Kino Lorber’s forthcoming Fear and Desire Bluray looks great — natural, clean, straight from the lab. Until this release the only way to see Stanley Kubrick‘s first film was to get hold of one of those dupey, cruddy-looking VHS tapes or DVDs, or watch via online stream. So this is great news from a purist, restorationist perspective.

The problem, of course, is that the movie itself is an embarassment. Kubrick called it crap in interviews, and it’s easy to see why. Soldiers caught behind enemy lines in some kind of existential. low-budget conflict in what looks to be a park in upstate New York or New Jersey with the picnic tables removed. Blah, blah, blah. Fear and Desire should be shown to all first-time filmmakers. It will greatly encourage them to know that Kubrick made Paths of Glory only four years later.

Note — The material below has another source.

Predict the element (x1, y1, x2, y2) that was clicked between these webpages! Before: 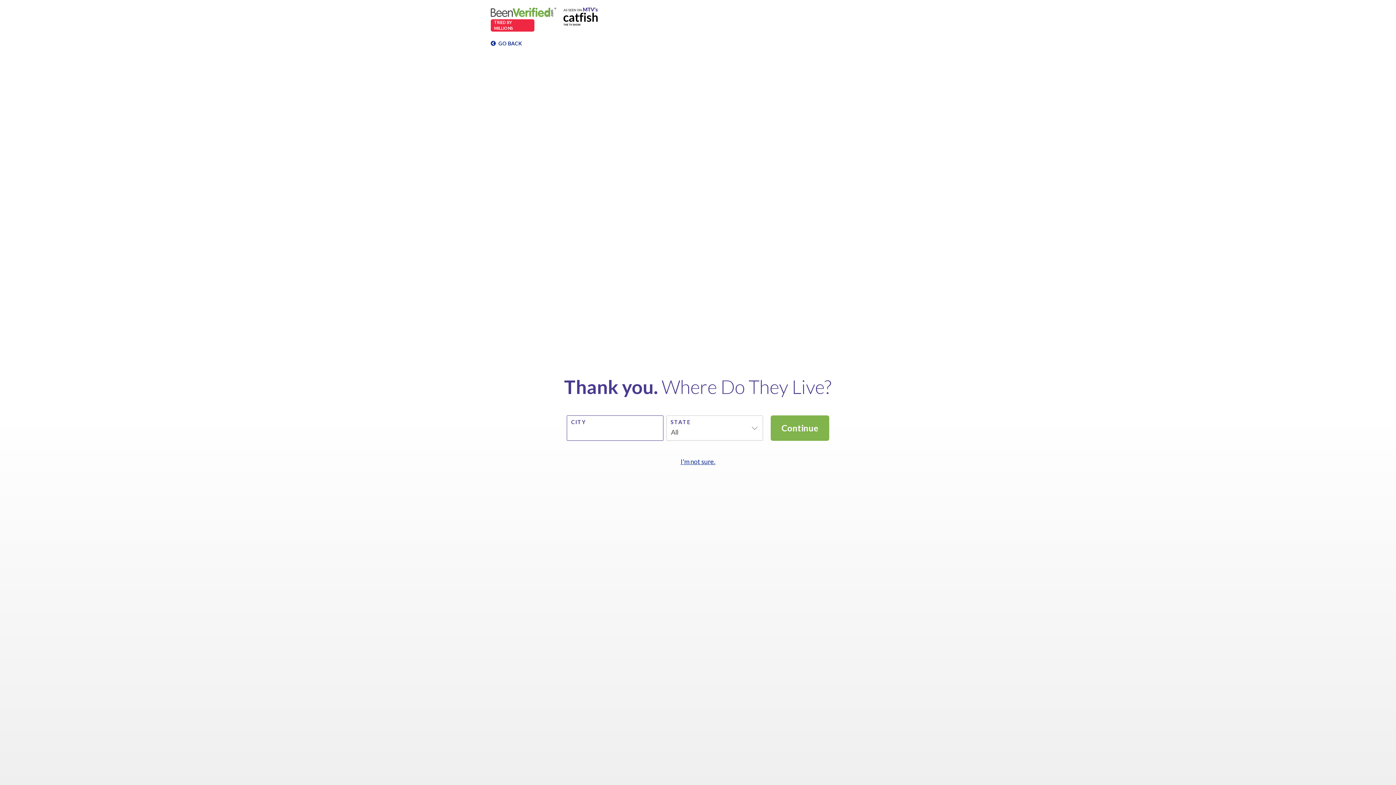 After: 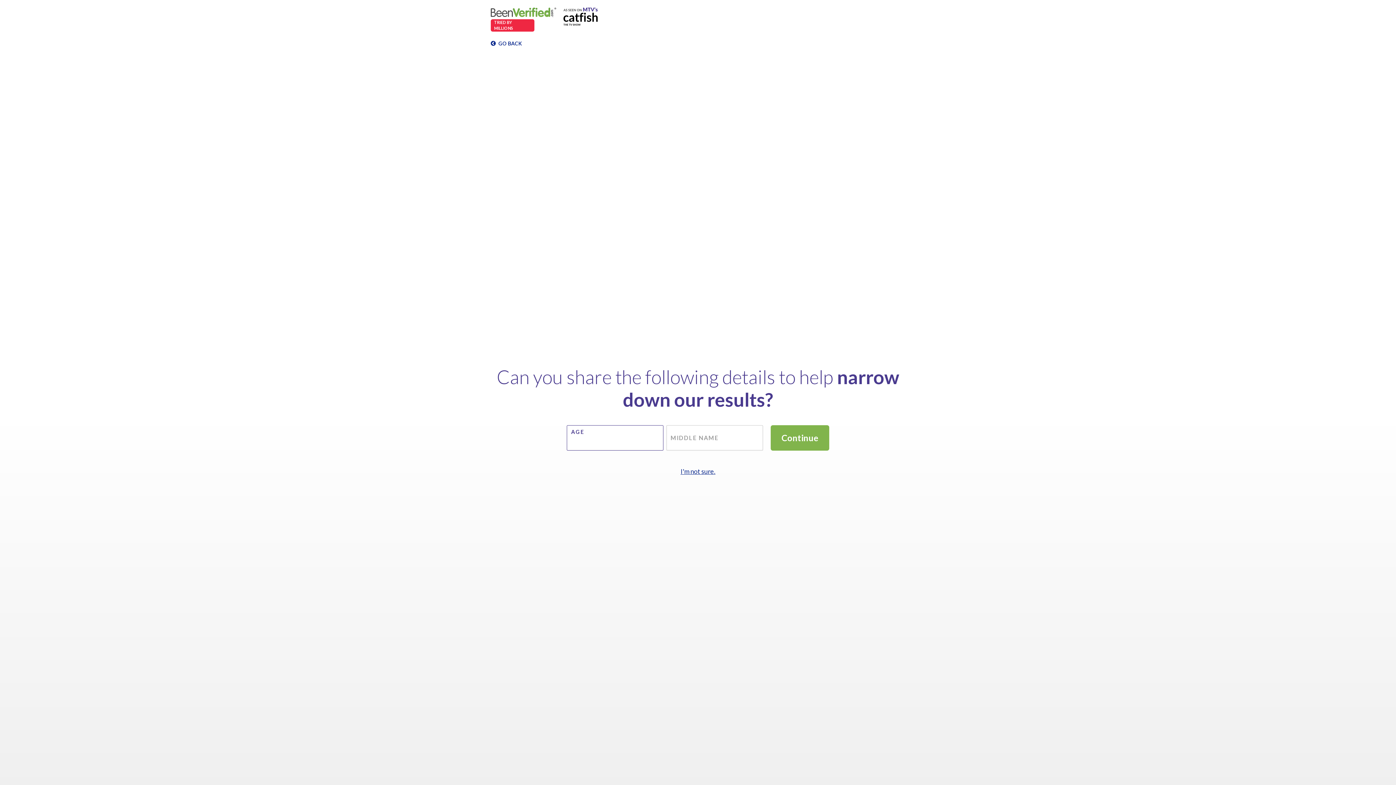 Action: label: I'm not sure. bbox: (680, 456, 716, 467)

The first thing you hear is some pretentious narration, written by Howard Sackler, that goes as follows: “There is war in this forest. Not a war that has been fought, or one that will be, but any war. And the enemies who struggle here do not exist, unless we call them into being. This forest, then, and all that happens now is outside history. Only the unchanging shapes of fear — and doubt and death — are from our world. These soldiers that you see keep our language and our time, but have no other country but the mind.” I wanted to turn it off right then and there.

The only thing that sustained my interest was the fact that Fear and Desire has been mastered at 1.33. Any film that brings even a little discomfort into the heads of guys like Bob Furmanek is, in my book, a good thing. Don’t believe it when these guys say they just want the correct aspect ratio to be rendered. That’s just what they say for attribution.